## 本文
株式会社ほぼ日のロゴマークができました。

第3回 ほぼ日に隠れていたもの。

佐藤
ほぼ日はまた、いろんな
すばらしい方々とコラボレーションで
仕事をしていらっしゃいます。
糸井
確かに、うるさがたが山ほどいます。
佐藤
センスのある、すばらしい人たちが、
ほぼ日のまわりにはいっぱいいて、
たくさんの仕事を進めている。
もちろんダブルネームでロゴマークが使われるし、
いろんな場面が頭をよぎりました。
そして、さらに悩みました。

しかし、作業はたいへんであればあるほど
おもしろいし、喜びにつながるものです。
難しいと思いながら、顔がニコニコしちゃう。
糸井
最初に12の案を出されましたが、
ひと月ぐらい、日下部さんとふたりで
お考えになったんですか?
佐藤
それぞれぼちぼち考えました。
ぼくはまさにほぼ日手帳にスケッチして考えました。
去年の手帳を見ると、いろんなところに
ほぼ日のロゴマークのアイデアが
書きつけてありますよ。
糸井
ああ、あの方眼ページに。
佐藤
正方形を斜めに追っかけていくと
台形ができますし‥‥
あの手帳の方眼は
ロゴを考えるのにかなり役立ちます。

「ほぼ日」は3文字で、しかも、
「ぼ」は「ほ」に濁点をつけただけですから、
「ほ」と「日」のふたつの要素を
クリアすればいいということになります。

でも、ほぼ日って、
すごくユニークな文字の並びなんですよ。
縦の棒が、支柱のように並んでいるんです。
これが「ああ日」だったら、
このロゴマークはできませんでした。
糸井
「ほぼ日」という字の中に
6本の柱があることは、ぼくも考えついていました。
縦棒6本が、記号のように見えればいいかな、と。
佐藤
それは、文字の並びが持ってるポテンシャルです。
ですから、ロゴマークを作ったぞ、というよりは
「ほぼ日」の文字に隠れてるものを
見つけたという感覚です。
糸井
「ぼ」のハマらなさも、
おもしろいんでしょうね。
お茶目というか。
佐藤
そうなんですよ。
いたずらっ子みたいに、
「ぼ」がものすごいポイントになるんです。
濁点は、海外の人が造形として見たとき、
とても不思議に見えます。
これは文字なのか? って。
そのあたりも、いろいろ検討しました。

## 練習課題
**a.** ロゴマークの対談では、「ほぼ日」という字の中に柱が何本あると述べられているか。
**b.** ロゴマークの対談の最後の文の後を引き継いで、続きを書いてください。

## 表示情報
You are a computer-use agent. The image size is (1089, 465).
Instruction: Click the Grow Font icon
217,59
...
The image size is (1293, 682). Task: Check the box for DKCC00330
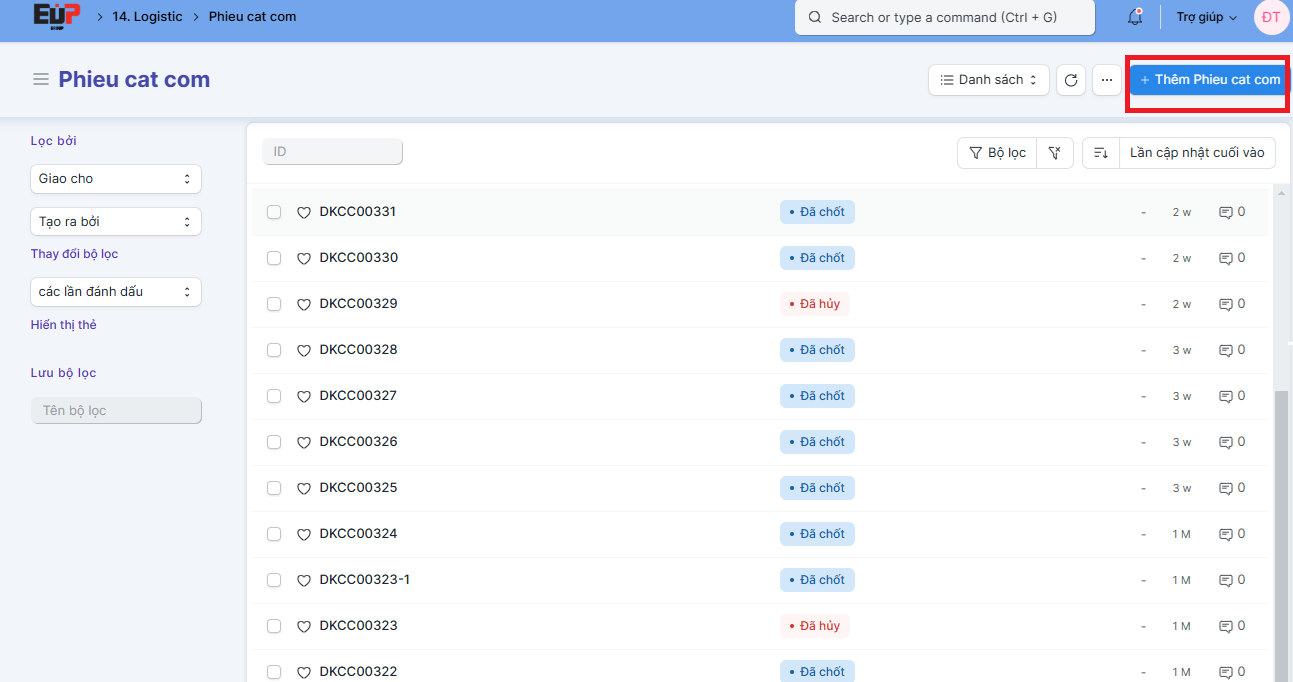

## 各課題の解答
**a.** 6本。

**b.**
会社のロゴは紺色になるわけですから、
この紺とともに、ほぼ日カラーの黄色を
アイデンティティにするかどうか、
いまのうちに考えておいたほうがよさそうですね。
糸井
黄色、どうしましょうか。
ほぼ日のテーマカラーを
特に黄色と決めたわけじゃなくて、
なんだか自然とこうなっちゃってるだけだし‥‥。
佐藤
たとえば、名刺を作るときなど、
裏面に黄色をしくこともできます。
うーん‥‥やっぱりぼくは、
黄色がいままでのほぼ日の
財産を引き継いでるという気もします。
それが全くなくなるのは、もしかしたら
寂しいかもしれません。
糸井
うん、そうしようか。
名刺の裏は黄色にしましょう。
佐藤
ええ、それがいいのではないでしょうか。
いま糸井さんが
「黄色が自然と使われている」と
おっしゃいましたけれども、
これがアイデンティティだと
特に決めたわけではないところが、
すごくほぼ日らしいと思います。

自然とできてきた財産って、
いちばん理想的なのではないでしょうか。

佐藤卓(さとう・たく)

グラフィックデザイナー。
1979年東京藝術大学デザイン科卒業。
1981年に同大学院修了。
株式会社電通を経て、
1984年に佐藤卓デザイン事務所設立。
「明治おいしい牛乳」や
「ロッテ キシリトールガム」などの
商品デザインおよびブランディング、
NHK Eテレで放送中の『デザインあ』の総合指導や
『にほんごであそぼ』のアートディレクション、
ほぼ日手帳のデザインディレクション、
21_21 DESIGN SIGHTのディレクターを務めるなど、
多岐に渡って活動中。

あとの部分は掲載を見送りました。